She was the younger sister of the better-known Elisabeth of Bavaria (“Sisi”) who married Emperor Franz Joseph I of Austria.
In the winter of 1857, at the age of 16, Marie Sophie’s hand was sought by Francis, Crown Prince of Naples, Duke of Calabria, and the eldest son of King Ferdinand II of the Two Sicilies. The marriage was political, since King Ferdinand II wished to ally himself with the Emperor of Austria, Franz Josef I, a powerful fellow absolutist.

Maria Sophie, Duchess in Bavaria
At that time the kingdom was already threatened by revolutionary forces. At that time Marie Sophie had not experienced menarche, and underwent treatments to induce menses. She also had to learn Italian.
In January 1859 she traveled to Vienna to spend time with her sister before they went to Trieste to formally enter her new kingdom, and say farewell to her family on the Neapolitan royal yacht Fulminante. She set sail for Bari on February 3, 1859.
Queen
On January 8, 1859 in Munich at the Allerheiligen-Hofkirche Maria Sophie was married by proxy and then again married in-person on February 3, 1859 in Bari to Prince Francis, the Duke of Calabria, the eldest son of King Ferdinand II of the Two Sicilies and his first wife, Maria Christina of Savoy.
Within the year, with the death of the king, her husband ascended to the throne as King Francis II of the Two Sicilies, and Maria Sophie became Queen of a realm that was shortly to be overwhelmed by the forces of Giuseppe Garibaldi and the Piedmontese army.

Francis II, King of the Two-Sicilies
In September 1860, as the Garibaldine troops were moving towards Naples, his capital, King Francis II decided to leave the city. At the beginning, he planned to organise a resistance in Capua. However, after that city had also been lost to the Garibaldines in the aftermath of the battle of the Volturnus (October), he and Marie Sophie took refuge in the strong coastal fortress of Gaeta, 80 km north of Naples.
During the Siege of Gaeta in late 1860 and early 1861, the forces of King Victor Emmanuel II of Sardinia-Piedmont bombarded and eventually overcame the defenders. It was this brief “last stand of the Bourbons” that gained Marie Sophie the reputation of the strong “warrior queen” that stayed with her for the rest of her life. She was tireless in her efforts to rally the defenders, giving them her own food, caring for the wounded, and daring the attackers to come within range of the fortress cannon.

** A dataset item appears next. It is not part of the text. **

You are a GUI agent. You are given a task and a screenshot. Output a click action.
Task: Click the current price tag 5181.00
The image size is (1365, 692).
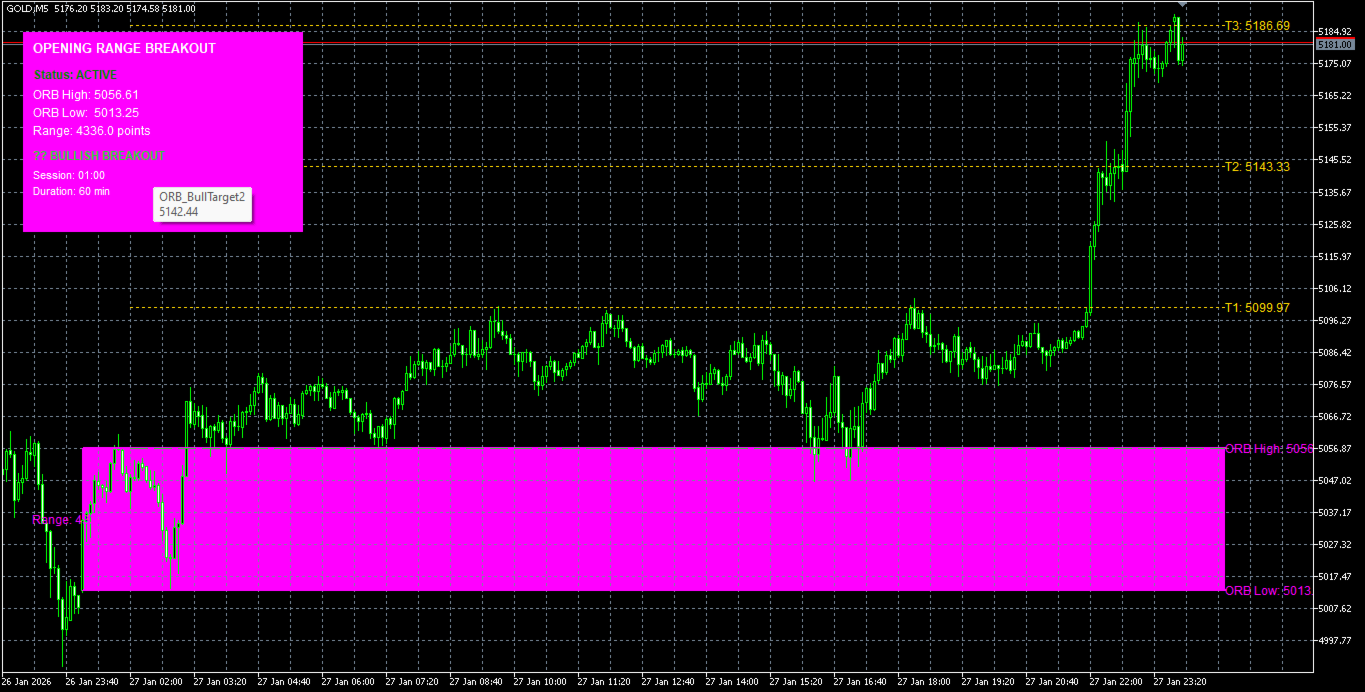tap(1334, 44)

King Francis II and Queen Maria Sophie of the Two-Sicilies
Rome
With the fall of Gaeta and the Kingdom of the Two Sicilies, Marie Sophie and her husband went into exile in Rome, the capital of what for 1,000 years had been the sizeable Papal States, a large piece of central Italy but which, by 1860, had been reduced to the city of Rome, itself, as the armies of Victor Emanuel II came down from the north to join up with Garibaldi, the conqueror of the south.
King Francis II set up a government in exile in Rome that enjoyed diplomatic recognition by most European states for a few years as still the legitimate government of the Kingdom of the Two Sicilies.
Her wealth and privilege were, to a certain extent, overshadowed by personal tragedies. Her marriage was not consummated for many years, as her husband suffered from phimosis.